▶ [ARBEITSAUFTRAG 1] Fasse den Text über den Gemüseanbau auf der Krim in zwei Sätzen zusammen.
▶ [ARBEITSAUFTRAG 2] Erkläre anhand des Textes über den Gemüseanbau auf der Krim in ein bis zwei Sätzen, warum die berichtende Person bei dem Vorhaben selbständig handelte.
▶ [ARBEITSAUFTRAG 3] Gib aus dem Text über den Gemüseanbau auf der Krim den Abschnitt wörtlich aus, der mit den Worten „Dabei kam mir“ beginnt und nach den Worten „den Feldern stehen.“ endet.

▶ [QUELLTEXT]
▬▬▬▬▬▬

Im übrigen war ich selbständig, da bei einer so merkwürdigen Sache jeder
fürchtete, daß sie schiefgehen würde. Es hatte begreiflicherweise niemand Lust,
sich einzuschalten und die Finger zu verbrennen.
    Nun setzte ich mich zuerst mit den Gebietslandwirten
der deutschen Zivilverwaltung in Verbindung. Diese waren auch bereit, einige
wirklich gute, aber leider sehr desolate Staatsgüter abzugeben. Dann forderte
ich von jeder Division einen Gärtner an und stellte eine reiche Gemüseernte in
Aussicht. Bei der Verhandlung mit den russischen Verwaltern der riesigen Güter
machte ich die Entdeckung, daß es sich um wirklich erstklassige Fachleute
handelte, mit denen zusammenzuarbeiten eine Lust war. Es dauerte noch keine
Woche, bis ich festgestellt hatte, welch tiefgreifende Fehler dank unserer
törichten Propaganda, welche nur von Untermenschen sprach, gemacht wurden. Die
Bewohner der Krim, gleichgültig ob es Ukrainer, Türken oder Tataren waren,
hatten alle den Wunsch, mit uns zusammenzuarbeiten und hießen uns freudig
willkommen. So war es eigentlich gar nicht mein Verdienst, als ich anläßlich
einer Besichtigungsfahrt Ende Mai 1941 dem Generalintendanten den prächtigen
Stand der Kulturen zeigen konnte.
    Dabei kam mir zugute, daß die Krim
nördlich des Jailagebirges im Winter einen trostlosen Anblick bietet, so daß
jedermann glaubte, von diesem Land nichts mehr erhoffen zu können. Um so
überraschender ist natürlich der Eindruck, wenn man plötzlich in einen
riesengroßen Garten kommt, der schon im zeitigen Frühjahr von den herrlichsten
Gemüsen förmlich überquillt. Wir hatten, wie durch Zauberschlag, hektarweise
Salat, Blumenkohl, Radieschen, Spinat und andere Gemüse auf den Feldern stehen.

▬▬▬▬▬▬

Extrahierte Dateneinträge
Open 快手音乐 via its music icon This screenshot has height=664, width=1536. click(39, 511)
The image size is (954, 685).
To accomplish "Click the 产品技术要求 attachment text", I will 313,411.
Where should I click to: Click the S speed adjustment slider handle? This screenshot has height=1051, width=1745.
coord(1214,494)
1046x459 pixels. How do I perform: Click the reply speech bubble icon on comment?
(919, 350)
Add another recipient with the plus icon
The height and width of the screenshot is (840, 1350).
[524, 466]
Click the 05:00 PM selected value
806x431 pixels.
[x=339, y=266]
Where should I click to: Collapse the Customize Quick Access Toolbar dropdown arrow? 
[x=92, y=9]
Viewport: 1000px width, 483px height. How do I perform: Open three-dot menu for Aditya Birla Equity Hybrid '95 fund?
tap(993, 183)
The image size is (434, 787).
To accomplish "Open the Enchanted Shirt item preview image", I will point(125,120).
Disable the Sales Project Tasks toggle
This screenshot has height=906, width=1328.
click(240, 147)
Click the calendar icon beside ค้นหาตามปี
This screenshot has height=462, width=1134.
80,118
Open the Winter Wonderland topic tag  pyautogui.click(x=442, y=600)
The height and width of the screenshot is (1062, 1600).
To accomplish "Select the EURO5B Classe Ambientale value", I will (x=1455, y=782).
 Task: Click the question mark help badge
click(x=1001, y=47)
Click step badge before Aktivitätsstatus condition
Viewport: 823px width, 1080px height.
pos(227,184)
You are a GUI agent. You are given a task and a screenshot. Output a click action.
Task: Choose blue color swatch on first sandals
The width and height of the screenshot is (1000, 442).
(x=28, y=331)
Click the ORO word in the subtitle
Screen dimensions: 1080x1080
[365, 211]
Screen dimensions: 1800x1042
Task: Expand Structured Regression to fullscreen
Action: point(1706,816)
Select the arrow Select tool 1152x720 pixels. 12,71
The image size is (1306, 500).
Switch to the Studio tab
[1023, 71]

▬▬▬▬▬▬

▶ [SCHRIFTLICHE ANTWORT 1] Da niemand sich an dem riskanten Vorhaben beteiligen wollte, wurden selbständig über die Gebietslandwirte der deutschen Zivilverwaltung heruntergekommene Staatsgüter beschafft und von jeder Division ein Gärtner angefordert; die russischen Verwalter erwiesen sich als erstklassige Fachleute, und die Bewohner der Krim wollten zusammenarbeiten. Weil die Krim nördlich des Jailagebirges im Winter trostlos aussieht, war der Eindruck umso überraschender, als hektarweise Salat, Blumenkohl, Radieschen, Spinat und andere Gemüse auf den Feldern standen.

▶ [SCHRIFTLICHE ANTWORT 2] Bei der merkwürdigen Sache fürchtete jeder, dass sie schiefgehen würde. Deshalb hatte niemand Lust, sich einzuschalten und sich die Finger zu verbrennen.

▶ [SCHRIFTLICHE ANTWORT 3]
Dabei kam mir zugute, daß die Krim
nördlich des Jailagebirges im Winter einen trostlosen Anblick bietet, so daß
jedermann glaubte, von diesem Land nichts mehr erhoffen zu können. Um so
überraschender ist natürlich der Eindruck, wenn man plötzlich in einen
riesengroßen Garten kommt, der schon im zeitigen Frühjahr von den herrlichsten
Gemüsen förmlich überquillt. Wir hatten, wie durch Zauberschlag, hektarweise
Salat, Blumenkohl, Radieschen, Spinat und andere Gemüse auf den Feldern stehen.